Oh, the exciting Fruits of the Spirit! That’s what I got at Level II. That’s what I’ll continue to pray for! Hooray!


Apr/May 2008 Issue


Bringing the Obstacles to Healing into the Light

by Francis MacNutt
Apr/May 2008

Something that really excites me is that there are vitally important frontiers in healing that are still to be explored. We are called to be pioneers in areas that meet the deepest needs of the human race. Whenever the Holy Spirit is most intimately present at one of our conferences, the very leaders who have come to learn to pray for others find that they themselves have unhealed areas of their lives that surface with many tears. Sometimes deliverance from evil spirits also takes place. These are the deep spiritual needs that remain unmet in our ordinary Sunday services and liturgies. Healing services are simply not able to meet most of the deepest needs for healing that we have.

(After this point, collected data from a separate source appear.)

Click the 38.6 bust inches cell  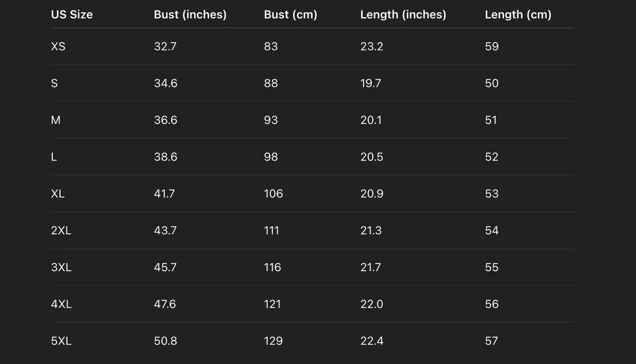click(x=165, y=157)
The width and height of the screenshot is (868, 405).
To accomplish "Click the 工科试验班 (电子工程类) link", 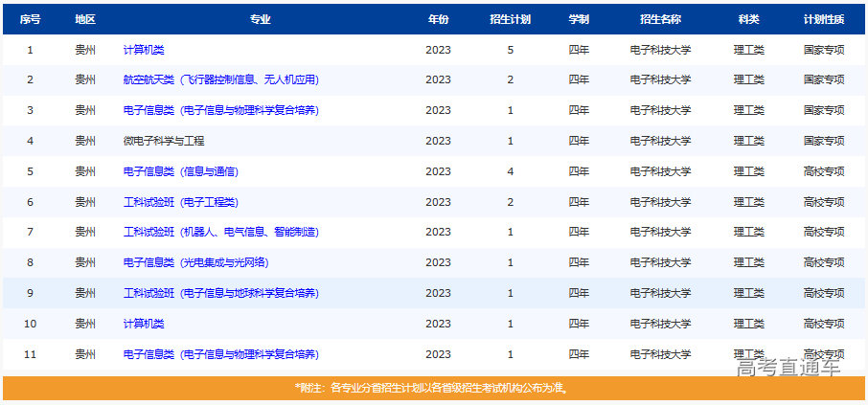I will (x=180, y=202).
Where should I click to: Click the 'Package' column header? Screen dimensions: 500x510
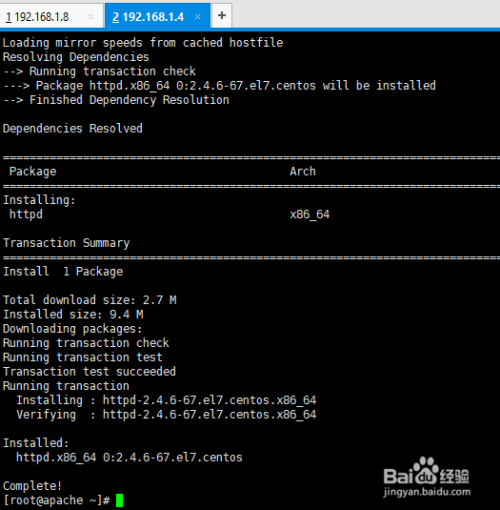(x=33, y=172)
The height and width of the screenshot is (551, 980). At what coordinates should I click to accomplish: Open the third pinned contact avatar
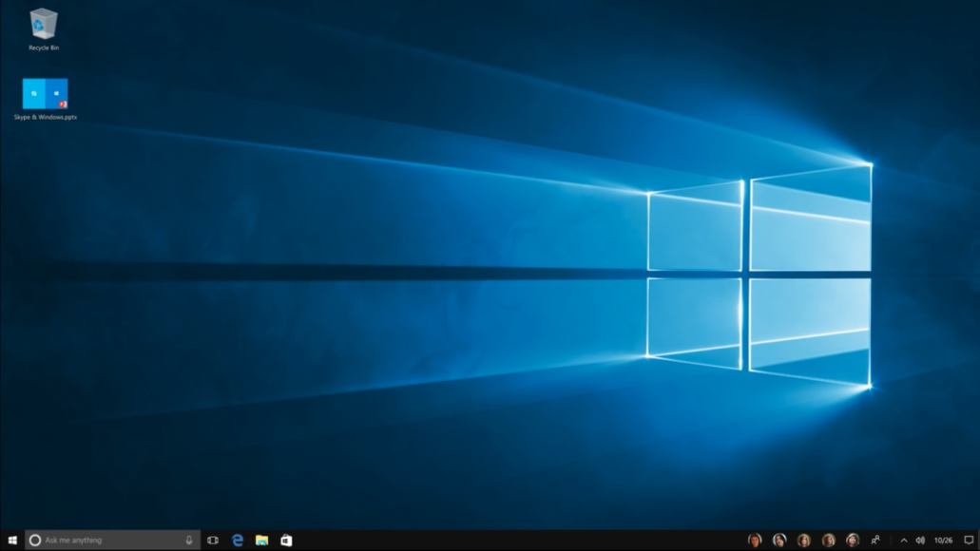pos(804,541)
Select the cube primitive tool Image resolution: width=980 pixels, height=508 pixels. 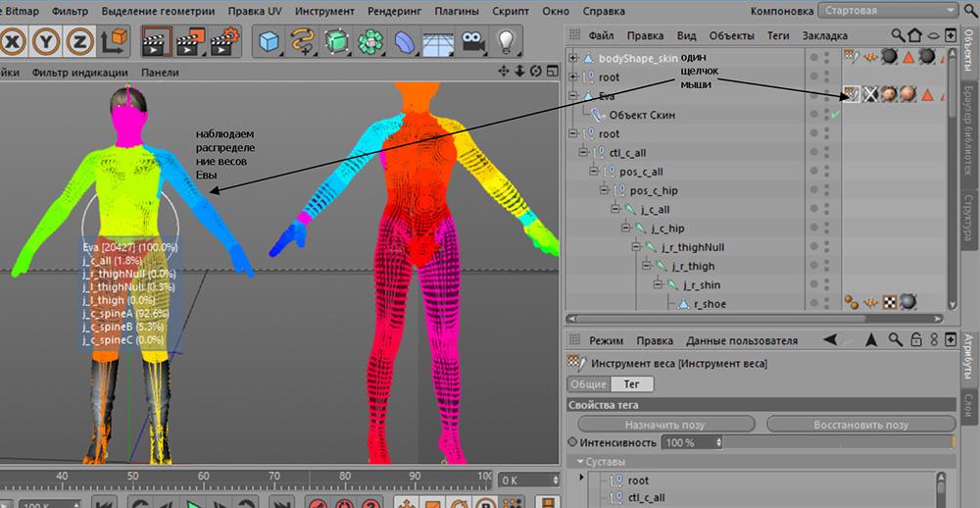coord(269,42)
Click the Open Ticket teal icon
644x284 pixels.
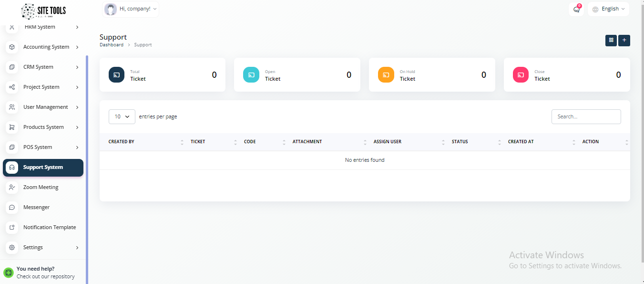[251, 75]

As it developed in the Pentecostal churches, the main way that healing was expressed was in dramatic healing services that featured a celebrity healer. These were marvelous testimonies to God’s love and power to heal, but, as in all things human, there were weaknesses. As I have seen them (and led them), I see the following normal imperfections that need to be addressed:

  1. Healing services tend to be large, so there is not time enough to minister to individuals whose ailments require more attention; we see great unmet need for counseling and soaking prayer. Prayer in these services has to be quick and results instant. Only a minority of the people who attend actually end up healed. Millions of Christians suffer from Alzheimer’s, for example, and yet when have you personally seen it healed at a large healing service?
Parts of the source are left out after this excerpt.